The Airlift Research Foundation is built on the success—and the legacy—of The Aircast Foundation to support orthopedic research.

physical rehabilitation

In 2008, The Aircast Foundation Board of Directors formed the Airlift Research Foundation as a charitable, public foundation with an expanded mission to fund orthopaedic research, increase public awareness of traumatic war injuries to military and civilian survivors worldwide, and collaborate with other groups that have similar interests. The Foundation continues to promote excellence in clinical scientific research in orthopaedics and promote the vision of Glenn Johnson, Jr., founder of The Aircast Foundation, to foster the careers of young investigators, clinicians and clinician scientists by helping them to shed light on some of the most complicated problems and difficult challenges in the field of orthopaedics.

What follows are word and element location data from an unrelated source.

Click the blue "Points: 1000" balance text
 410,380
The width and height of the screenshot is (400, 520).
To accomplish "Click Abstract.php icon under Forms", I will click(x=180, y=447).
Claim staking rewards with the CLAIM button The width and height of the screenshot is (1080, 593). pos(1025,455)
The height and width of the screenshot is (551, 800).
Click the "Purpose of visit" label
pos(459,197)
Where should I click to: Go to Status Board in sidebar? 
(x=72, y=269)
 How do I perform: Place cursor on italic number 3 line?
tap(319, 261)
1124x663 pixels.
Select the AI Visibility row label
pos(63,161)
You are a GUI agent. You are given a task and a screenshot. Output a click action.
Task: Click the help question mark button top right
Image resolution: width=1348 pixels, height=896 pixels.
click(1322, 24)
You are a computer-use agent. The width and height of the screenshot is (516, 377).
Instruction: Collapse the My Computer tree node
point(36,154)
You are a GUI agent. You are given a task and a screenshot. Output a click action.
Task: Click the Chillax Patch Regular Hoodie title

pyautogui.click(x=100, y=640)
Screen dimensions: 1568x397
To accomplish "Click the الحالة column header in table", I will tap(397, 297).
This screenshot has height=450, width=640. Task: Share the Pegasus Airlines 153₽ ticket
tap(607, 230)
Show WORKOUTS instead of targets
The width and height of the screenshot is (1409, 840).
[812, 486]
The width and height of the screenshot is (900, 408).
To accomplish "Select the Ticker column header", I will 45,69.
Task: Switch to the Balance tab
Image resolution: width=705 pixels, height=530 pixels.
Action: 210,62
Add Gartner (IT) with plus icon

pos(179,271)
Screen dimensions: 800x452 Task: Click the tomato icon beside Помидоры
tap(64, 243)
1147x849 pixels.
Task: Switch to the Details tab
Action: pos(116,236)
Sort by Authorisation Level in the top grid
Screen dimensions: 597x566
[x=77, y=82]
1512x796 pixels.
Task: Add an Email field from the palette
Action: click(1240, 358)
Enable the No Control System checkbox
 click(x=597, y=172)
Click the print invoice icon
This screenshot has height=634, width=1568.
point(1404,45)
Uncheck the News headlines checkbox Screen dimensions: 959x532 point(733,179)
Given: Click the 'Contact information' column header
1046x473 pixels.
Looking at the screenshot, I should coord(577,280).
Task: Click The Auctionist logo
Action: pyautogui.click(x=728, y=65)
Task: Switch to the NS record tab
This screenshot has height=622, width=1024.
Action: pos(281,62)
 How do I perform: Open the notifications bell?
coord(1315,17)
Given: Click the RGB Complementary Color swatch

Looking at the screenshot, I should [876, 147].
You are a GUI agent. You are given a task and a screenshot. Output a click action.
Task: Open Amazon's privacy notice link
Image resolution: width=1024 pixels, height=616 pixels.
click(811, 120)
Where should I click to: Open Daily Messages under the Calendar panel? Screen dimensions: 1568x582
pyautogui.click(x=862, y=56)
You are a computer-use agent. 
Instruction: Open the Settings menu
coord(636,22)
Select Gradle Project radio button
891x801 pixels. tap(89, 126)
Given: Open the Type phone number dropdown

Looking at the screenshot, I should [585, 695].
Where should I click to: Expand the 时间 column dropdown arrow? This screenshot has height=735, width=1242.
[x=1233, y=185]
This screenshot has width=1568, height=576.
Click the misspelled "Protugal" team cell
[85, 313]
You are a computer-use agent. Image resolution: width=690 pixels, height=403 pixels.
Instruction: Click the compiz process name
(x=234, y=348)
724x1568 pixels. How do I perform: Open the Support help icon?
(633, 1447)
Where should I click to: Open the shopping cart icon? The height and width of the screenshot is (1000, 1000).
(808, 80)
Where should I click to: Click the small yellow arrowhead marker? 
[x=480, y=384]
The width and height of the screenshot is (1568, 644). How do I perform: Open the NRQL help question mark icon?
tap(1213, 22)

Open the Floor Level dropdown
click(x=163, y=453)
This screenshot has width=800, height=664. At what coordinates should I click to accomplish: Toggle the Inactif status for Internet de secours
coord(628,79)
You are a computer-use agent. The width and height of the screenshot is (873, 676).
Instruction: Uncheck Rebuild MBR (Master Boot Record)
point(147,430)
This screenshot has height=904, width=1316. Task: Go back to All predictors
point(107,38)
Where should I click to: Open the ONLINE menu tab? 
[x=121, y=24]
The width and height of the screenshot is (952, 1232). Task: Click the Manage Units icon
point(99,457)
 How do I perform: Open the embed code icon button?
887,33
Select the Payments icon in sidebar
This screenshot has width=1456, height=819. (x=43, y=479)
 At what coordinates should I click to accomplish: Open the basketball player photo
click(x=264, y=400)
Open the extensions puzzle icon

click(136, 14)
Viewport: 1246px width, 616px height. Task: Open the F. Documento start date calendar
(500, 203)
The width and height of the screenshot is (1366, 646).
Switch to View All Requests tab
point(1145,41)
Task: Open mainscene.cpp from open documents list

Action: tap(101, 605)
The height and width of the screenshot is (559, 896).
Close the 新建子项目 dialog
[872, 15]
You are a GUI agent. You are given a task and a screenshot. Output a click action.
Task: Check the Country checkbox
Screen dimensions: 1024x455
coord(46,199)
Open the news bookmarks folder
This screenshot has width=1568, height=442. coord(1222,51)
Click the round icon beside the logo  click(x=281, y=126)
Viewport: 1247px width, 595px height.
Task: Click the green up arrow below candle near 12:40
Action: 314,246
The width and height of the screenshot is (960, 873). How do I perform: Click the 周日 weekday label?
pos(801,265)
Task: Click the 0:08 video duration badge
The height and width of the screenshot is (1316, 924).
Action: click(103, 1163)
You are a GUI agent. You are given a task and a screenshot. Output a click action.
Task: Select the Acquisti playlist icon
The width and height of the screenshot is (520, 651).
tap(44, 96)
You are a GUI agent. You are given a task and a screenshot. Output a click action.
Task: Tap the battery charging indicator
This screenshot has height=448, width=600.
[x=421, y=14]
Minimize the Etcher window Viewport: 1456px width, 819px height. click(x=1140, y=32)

Since 1996, The Aircast Foundation has awarded 40 grants totaling $3.9 million to 30 academic institutions in 17 states. Five Grantees received a prestigious Kappa Delta award, and many others have received major research awards as well as professional recognition and advancement. The Aircast Foundation's Grantees have subsequently received $36.8 million in extramural funding, inclusive of $29 million from NIH and DOD, leveraging by nearly 10 times the original funds invested by The Aircast Foundation.

The Airlift Research Foundation will carry forward this standard by continuing to search for sources of research excellence and new areas of unexplored research. We will raise funds for valuable, advanced translational research including techniques of debridement, antibiotic treatment and infection control, management of open fractures, abnormal bone regrowth (heterotopic ossification), regenerative medicine treatments for segmental bone defects and limb regeneration, as well as the potential development of improved amputation techniques and outcomes. We will increase public awareness not only through the dissemination of information related to on-going studies, but also through continued efforts to improve upon the understanding of the critical need for further investigation in this area of scientific research.